初试Hadoop之MapReduce
一、MapReduce的定义
MapReduce是一个分布式运算程序的编程框架,是用户开发“基于Hadoop的数据分析应用”的核心框架。
MapReduce核心功能是将用户编写的业务逻辑代码和自带默认组件整合成一个完整的分布式运算程序,并行运行在一个Hadoop集群上。
二、MR的优缺点
优点:
缺点:
- 不擅长实时计算,无法像MySql一样,在毫秒或者秒级内返回结果
- 不擅长流式计算,因为输入的数据集时静态的
- 不擅长DAG(有向无环图)计算,使用后,每个MapReduce作业的输出结果都会写入到磁盘,会造成大量的磁盘IO,导致性能非常的低下
三、认识与识别MR
3.1常用数据序列化类型
老规矩,先和我一起认识认识MR里面的数据类型吧,与Java做对比吧!
Java类型 | Hadoop Writable类型 |
---|
Boolean | BooleanWritable | Byte | ByteWritable | Int | IntWritable | Float | FloatWritable | Long | LongWritable | Double | DoubleWritable | String | Text | Map | MapWritable | Array | ArrayWritable | Null | NullWritable |
有细心的小伙伴可能发现了,这个类型,其实没那么难记,除了String类型外,就只剩下在后面加上一个Writable就可了。
3.2官方WordCount源码解析
- 看源码之前可以尝试着带着几个问题去看:
- 一个最基本的MR的程序是如何构成的?
- 程序的运行流程是怎样的?
官方源码解析如下
package org.apache.hadoop.examples;
import java.io.IOException;
import java.io.PrintStream;
import java.util.StringTokenizer;
import org.apache.hadoop.conf.Configuration;
import org.apache.hadoop.fs.Path;
import org.apache.hadoop.io.IntWritable;
import org.apache.hadoop.io.Text;
import org.apache.hadoop.mapreduce.Job;
import org.apache.hadoop.mapreduce.Mapper;
import org.apache.hadoop.mapreduce.Mapper.Context;
import org.apache.hadoop.mapreduce.Reducer;
import org.apache.hadoop.mapreduce.Reducer.Context;
import org.apache.hadoop.mapreduce.lib.input.FileInputFormat;
import org.apache.hadoop.mapreduce.lib.output.FileOutputFormat;
import org.apache.hadoop.util.GenericOptionsParser;
public class WordCount
{
public static class TokenizerMapper extends Mapper<Object, Text, Text, IntWritable>
{
private static final IntWritable one = new IntWritable(1);
private Text word = new Text();
public void map(Object key, Text value, Mapper<Object, Text, Text, IntWritable>.Context context) throws IOException, InterruptedException
{
StringTokenizer itr = new StringTokenizer(value.toString());
while (itr.hasMoreTokens()) {
this.word.set(itr.nextToken());
context.write(this.word, one);
}
}
}
public static class IntSumReducer extends Reducer<Text, IntWritable, Text, IntWritable>
{
private IntWritable result = new IntWritable();
public void reduce(Text key, Iterable<IntWritable> values, Reducer<Text, IntWritable, Text, IntWritable>.Context context)
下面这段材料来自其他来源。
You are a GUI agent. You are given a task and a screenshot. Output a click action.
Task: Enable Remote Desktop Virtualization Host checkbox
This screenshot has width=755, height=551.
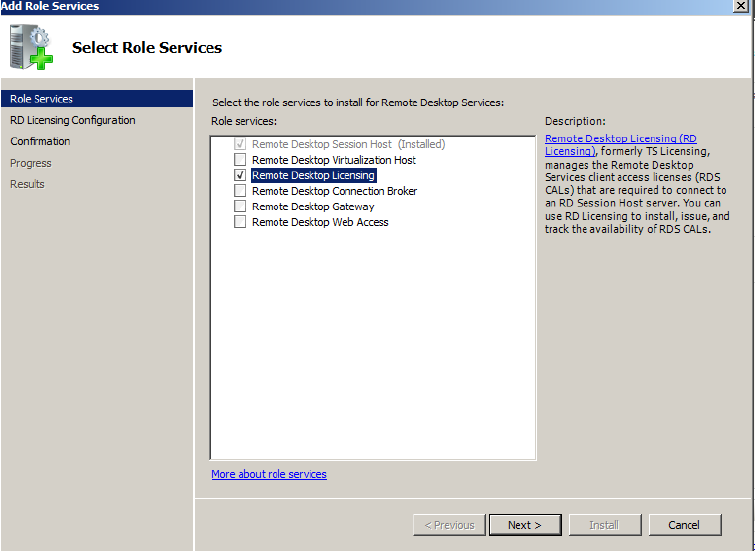coord(240,160)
throws IOException, InterruptedException
{
int sum = 0;
for (IntWritable val : values) {
sum += val.get();
}
this.result.set(sum);
context.write(key, this.result);
}
}
public static void main(String[] args)
throws Exception
{
Configuration conf = new Configuration();
String[] otherArgs = new GenericOptionsParser(conf, args).getRemainingArgs();
if (otherArgs.length < 2) {
System.err.println("Usage: wordcount <in> [<in>...] <out>");
System.exit(2);
}
Job job = Job.getInstance(conf, "word count");
job.setJarByClass(WordCount.class);
job.setMapperClass(TokenizerMapper.class);
job.setCombinerClass(IntSumReducer.class);
job.setReducerClass(IntSumReducer.class);
job.setOutputKeyClass(Text.class);
job.setOutputValueClass(IntWritable.class);
for (int i = 0; i < otherArgs.length - 1; i++) {
FileInputFormat.addInputPath(job, new Path(otherArgs[i]));
}
FileOutputFormat.setOutputPath(job, new Path(otherArgs[(otherArgs.length - 1)]));
System.exit(job.waitForCompletion(true) ? 0 : 1);
}
}
3.3手写MR的WordCount案例
3.3.1需求说明
在给定的文本文件中统计输出每一个单词出现的总次数
(1)输入数据hello.txt
atguigu atguigu
ss ss
cls cls
jiao
banzhang
xue
hadoop
sgg sgg sgg
nihao nihao
bigdata0111
laiba
(2)期望输出数据
atguigu 2
banzhang 1
cls 2
hadoop 1
jiao 1
ss 2
xue 1
3.3.2 在IDEA创建项目并完成一些配置信息
? 创建Maven工程不会IDEA中创建Maven项目的可以参考我之前的博客Maven的安装以及在IDEA中的使用 ,
? (1) 在pom.xml中添加一下配置信息
<dependencies>
<dependency>
<groupId>junit</groupId>
<artifactId>junit</artifactId>
<version>4.12</version>
</dependency>
<dependency>
<groupId>org.apache.logging.log4j</groupId>
<artifactId>log4j-slf4j-impl</artifactId>
<version>2.12.0</version>
</dependency>
<dependency>
<groupId>org.apache.hadoop</groupId>
<artifactId>hadoop-client</artifactId>
<version>3.1.3</version>
</dependency>
</dependencies>
? (2)在项目的src/main/resources目录下,新建一个文件,命名为“log4j2.xml”,在文件中填入。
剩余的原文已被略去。